Die Rolle der Künstlichen Intelligenz in der Arbeitswelt: Stärken und Schwächen

Künstliche Intelligenz (KI) verstärkt sowohl die Stärken als auch die Schwächen von Organisationen. Experten betonen die Notwendigkeit der Talentförderung, um diese Technologie effektiv nutzen zu können.

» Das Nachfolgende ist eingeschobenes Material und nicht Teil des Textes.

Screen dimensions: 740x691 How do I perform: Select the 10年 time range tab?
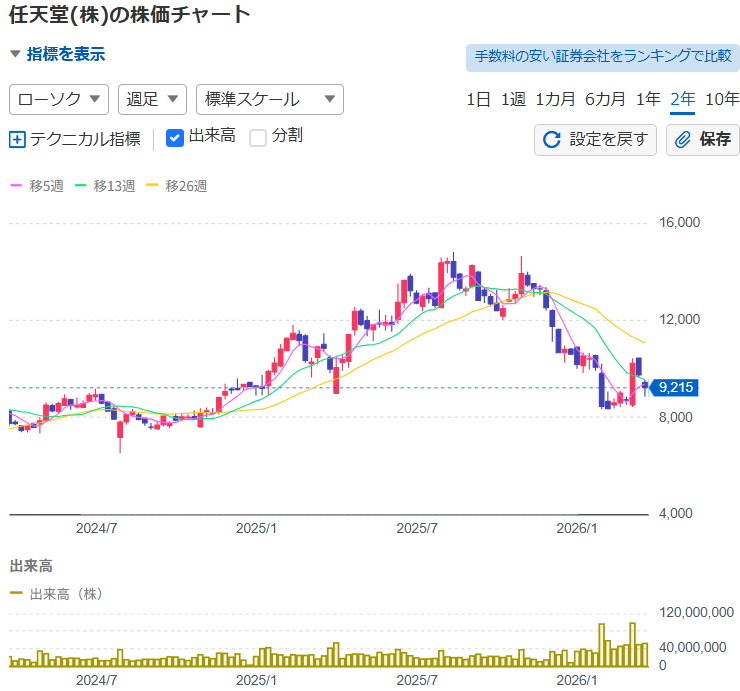[722, 99]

Im Jahr 2026 hat sich KI als neuer Betriebsstandard für Unternehmen etabliert. Die Diskussion dreht sich nicht mehr darum, ob Unternehmen KI adaptieren sollten, sondern wie sie dies tun können, ohne das interne Klima zu beeinträchtigen, Talente im Stich zu lassen und eine Kluft zu vertiefen, die die technologischen Investitionen infrage stellt.

Aktuelle Studien und Analysen gelangen zu einem einheitlichen Ergebnis: Künstliche Intelligenz verstärkt sowohl die Stärken als auch die Schwächen der Unternehmen. In Firmen mit klarer Führung, kontinuierlichem Lernen und einer gemeinsamen Vision wird die Technologie zu einem Wettbewerbsvorteil. Fehlt es jedoch an Abgleich, Investition in Fähigkeiten und klaren Zielen, so zeigt KI die Schwächen auf und verstärkt die Diskrepanz zwischen Strategie und der täglichen Realität.

In diesem Kontext kommen die Experten zu dem Schluss, dass nicht die Technologie selbst, sondern der menschliche Faktor die Hauptursache für Herausforderungen bei der Integration von KI in Organisationen darstellt.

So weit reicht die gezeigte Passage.